10 Tips to Make Sure Your Financial Budget
by Greg Quincy
You've analyzed your past expenses, put them into spreadsheets, loaded Quicken
with all of your data and come up with a budget. Now what? The tough part! You
actually have to stick to your budget and put your plans into action. This is
easier said than done. In many cases you will have forgotten about your budget
and your financial goals 6 months or a year down the road. How do you keep this
from happening to you?
Here's how. Make sure you follow some of these tips below so this doesn't happen
1. Create a budget with realistic targets - Let's say one of your budget goals
is to not eat out for lunch or dinner on a regular basis. If you are honest with
yourself you may find this to be an unrealistic goal. Sometimes it's a nice
break to eat out and have a relaxing rewarding evening. In other words, don't
set the bar too high. Drastic and unrealistic goals are one of the surefire ways
your budget will not succeed.
2. Budget for expenses that don't occur on a routine basis - Make sure you give
consideration to expenses that occur once a year, such as holiday presents,
birthdays, vacations, weddings, car maintenance costs, etc. These expenses don't
occur every month and they will bust your budget plans wide open. Make a list of
these events on a calendar and put a dollar figure to them. Place them in the
month they are expected to occur so you can plan in advance how you will pay for
them. The regular routine expenses are not the reason your budget will fail. It
is these "gotchas" that will wreck havoc on your budget if you don't plan for
3. Put your budget in writing - Take the time to write down your budget plans.

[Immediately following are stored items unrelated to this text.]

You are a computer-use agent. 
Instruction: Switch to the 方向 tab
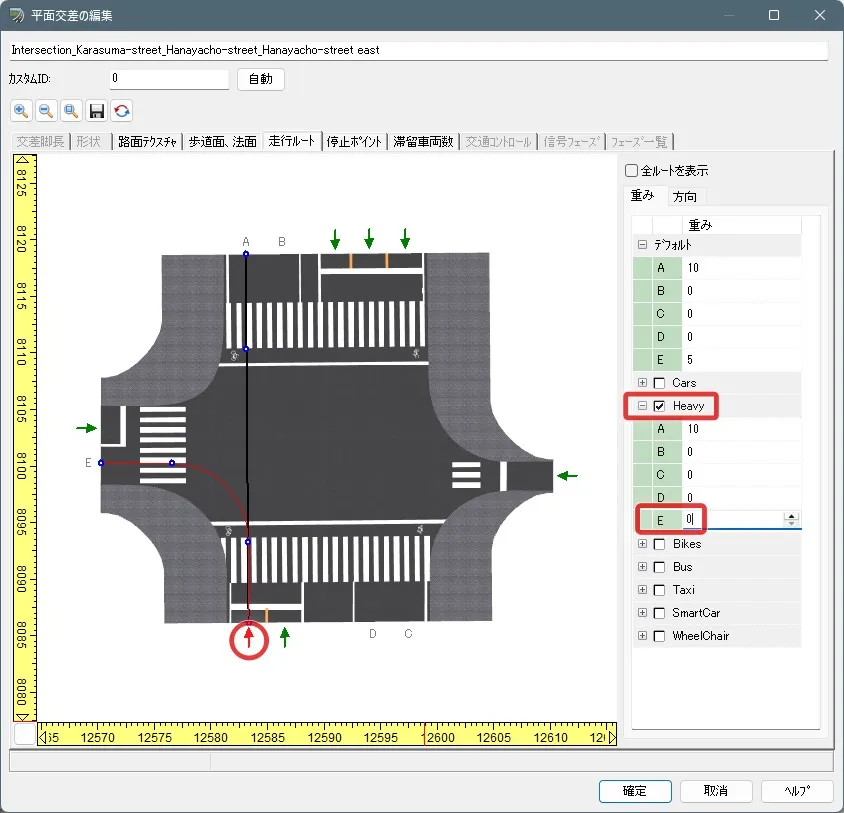pyautogui.click(x=685, y=196)
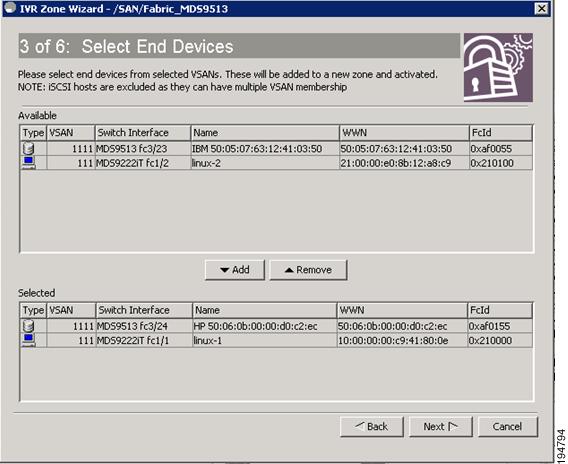Screen dimensions: 568x464
Task: Click the storage disk icon for HP device
Action: [x=28, y=326]
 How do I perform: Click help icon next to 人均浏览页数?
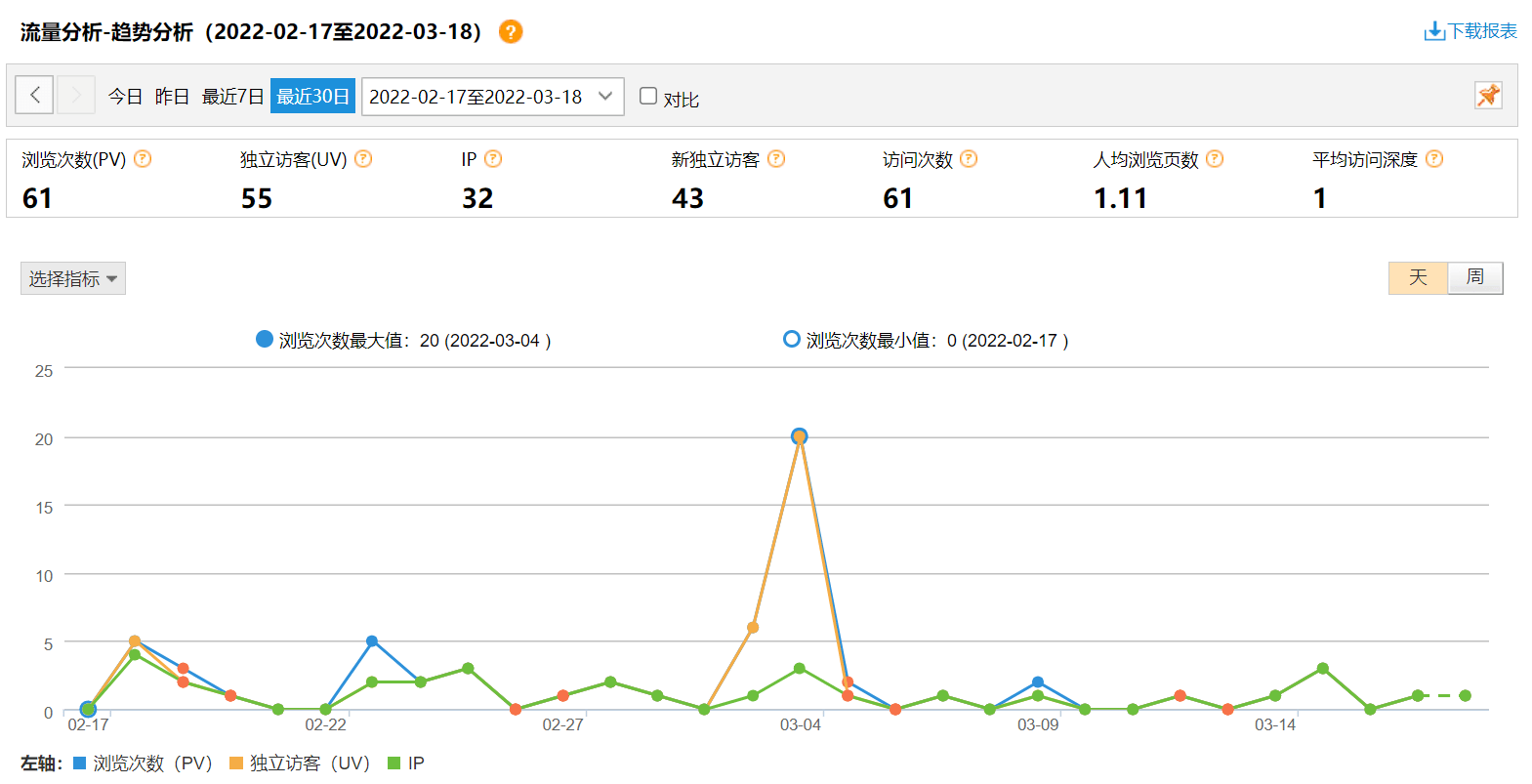pos(1215,159)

Making a mental note of your budget goals is a recipe for failure. Don't assume
that your financial future will take care of itself by making a simple mental
note to yourself. If you have your budget goals detailed in writing you can
review and remind yourself weekly and monthly of your financial goals.
4. If you have a bad month or week, don't give up! - Let's say you have been
reaching your budget goals for three months. In the fourth month, for whatever
reason, you didn't reach your budget goals. Maybe you even stopped trying to
stick to your budget! If this happens, don't just throw your hands up in the air
and admit to failure. Everyone falls off the wagon sometimes. Your budget is a
journey. There will be bumps in the road, so the key is to realize that everyone
makes mistakes. This relates to a story I like about a great old time golfer
named Walter Hagen. Before each round of golf, he told himself that he would
have 4 or 5 bad shots. During the golf round, if he hit his ball into a bunker,
he would tell himself, "There is one of my bad shots that I was expecting", hit
the ball out of the bunker and move on. It didn't phase him one bit because he
had knew there would be some bad shots in his round.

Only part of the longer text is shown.